Racism explains our failure to develop modern-state supports for the poor and working class such as exist in Europe (‘God forbid my tax dollars go to those lazy blacks’ – never mind that African slaves and their descendants actually built this country INCLUDING IN EARLY NEW ENGLAND AND NEW YORK.)
Racism explains the terrible coincidence of the election of America’s first black president with IMMEDIATE election of an out and out racist president as next in line.
Racism explains Americans’ willingness, as Fred so aptly illustrates, adopting LBJ’s famous quote, to suffer themselves and believe whatever they are told by the right wing, as long as those arrogant, pointy-headed liberals and those blacks, uppity women, and the rest of them are put back in their place.
Confronting racism head on as we are doing in the wake of George Floyd’s hideous murder is the key to all of the admirable and detailed policy goals so ably and regularly expounded upon here, from the environment, to education, to a foreign policy based on democracy and human rights.
Racism is the key to all of it.
Thank you Fred Rich LaRiccia.
johntmay says
The actual quote
“If you can convince the lowest white man he’s better than the best colored man, he won’t notice you’re picking his pocket. Hell, give him somebody to look down on, and he’ll empty his pockets for you.”
Your title implied as least to me, that LBJ made a racist remark. He did make an observation of the American public and a strategy that politicians in either party sometimes lower themselves to.
Obama made a mistake when he said “they cling to guns or religion or antipathy to people who aren’t like them ” or when Hillary made the unforced error in looking down on Trump voters as a “basket of deplorables”.
Can an American politician win an national election by focusing only on common ground and not divisiveness? Maybe.
fredrichlariccia says
LBJ was that rare breed — a Southern liberal.
Molly Ivins summed it up this way : “I believe all Southern liberals come from the same starting point — race.

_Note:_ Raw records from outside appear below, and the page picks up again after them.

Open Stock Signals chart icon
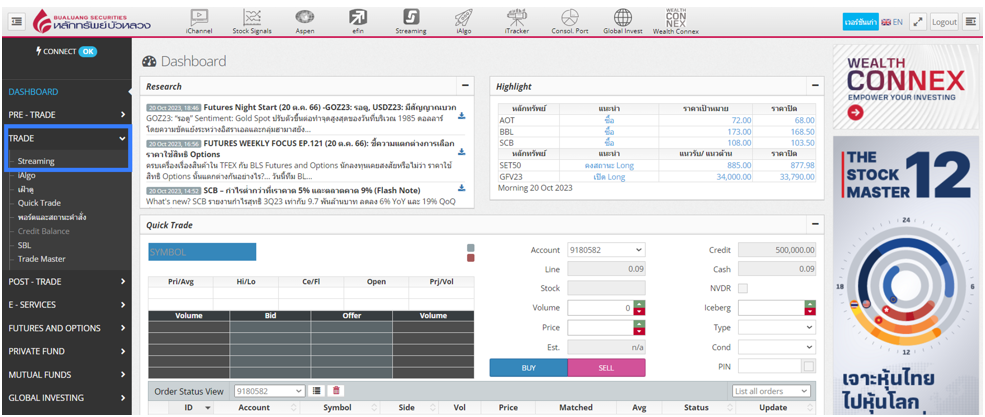 coord(252,17)
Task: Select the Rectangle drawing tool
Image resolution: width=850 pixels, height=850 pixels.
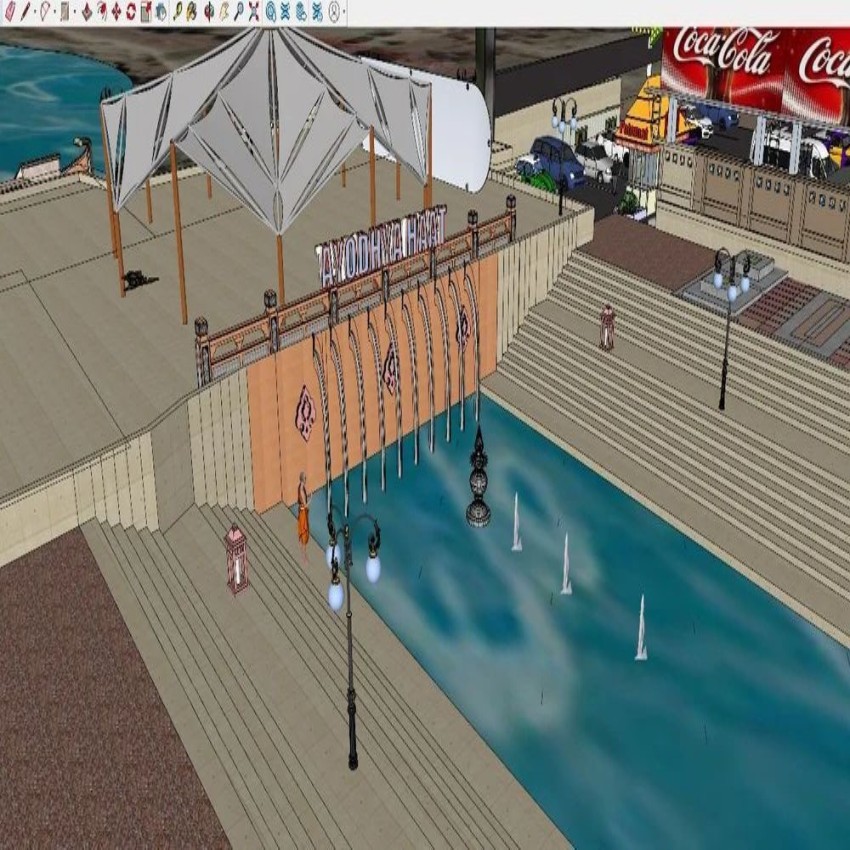Action: (x=65, y=10)
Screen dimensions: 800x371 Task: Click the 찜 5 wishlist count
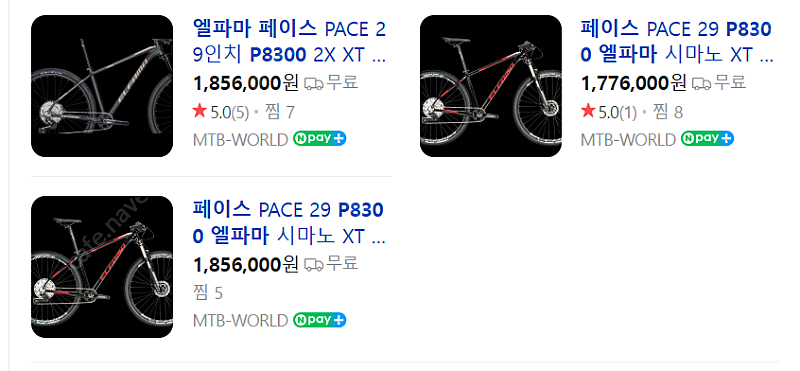208,293
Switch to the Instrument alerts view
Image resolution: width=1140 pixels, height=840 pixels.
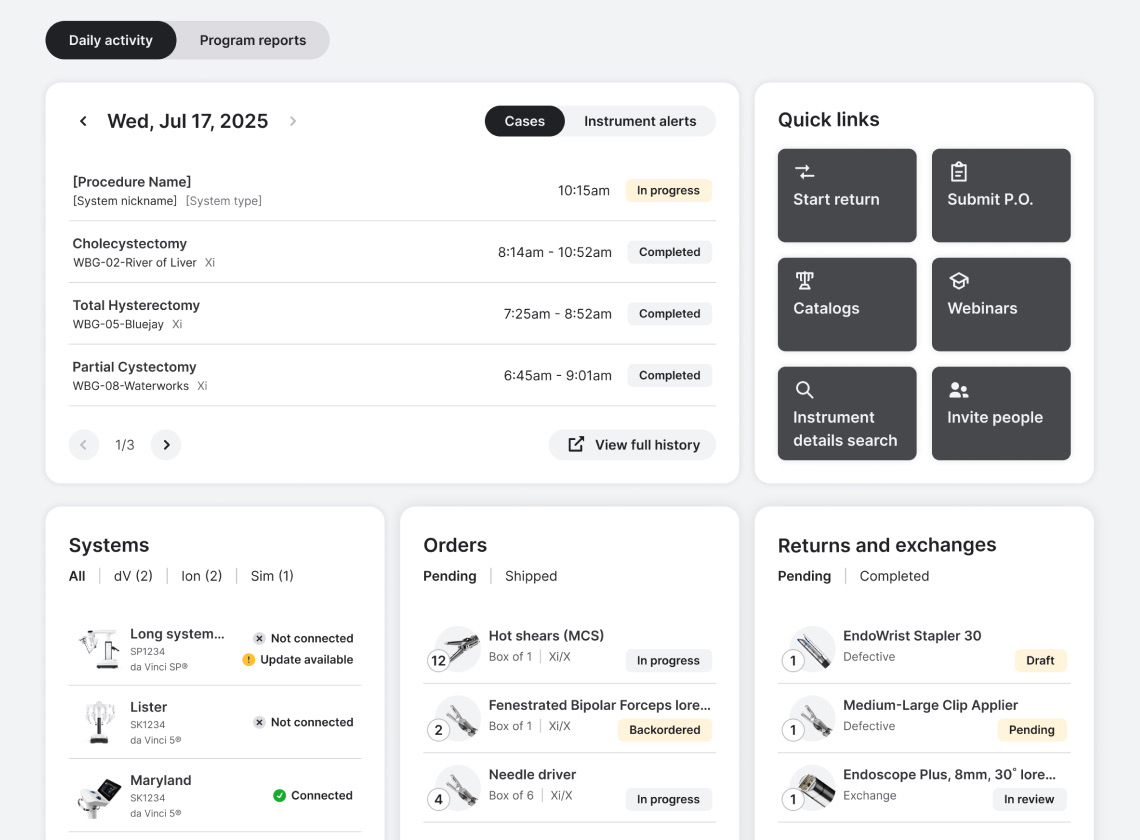coord(640,121)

Once you figure out they are lying to you about race, you start to question everything.”
johntmay says
Interesting remark by Ms Ivins. For me, as a former self described conservative, once I figured out they were lying about WMDs in Iraq, I started to question everything,
jconway says
Honestly Trump would have Hoover levels of support at this point if we were not an electorate polarized along racial and gender lines. I really thought the forgotten white blue collar man was the ticket to Trumps upset in the Midwest, and it looks like those states are coming back to Biden with a vengeance. Yet those same voters did not come back to Bernie in the 2020 primary, confirming they voted against a woman instead of for a socialist.
Similar I’m convinced that the 40% or so ride or die Trumpers either actively hate minorities, deeply deny the pervasive racism in this country, or just are entirely apathetic to it and want their tax cuts. At the end of the day, it amounts to the same thing. I think those Goldilocks Obama-Trump voters have largely come home to Biden, who’s moderate, white, and male. The rest of them are truly deplorable, especially after this president condemned 150,000 Americans to die and has become even more overtly racist since George Floyd’s murder.
SomervilleTom says
It appears that we’ve come to largely the same retrospective understanding of the 2016 election results.
My bottom line is that America was NOT ready for its first Black president.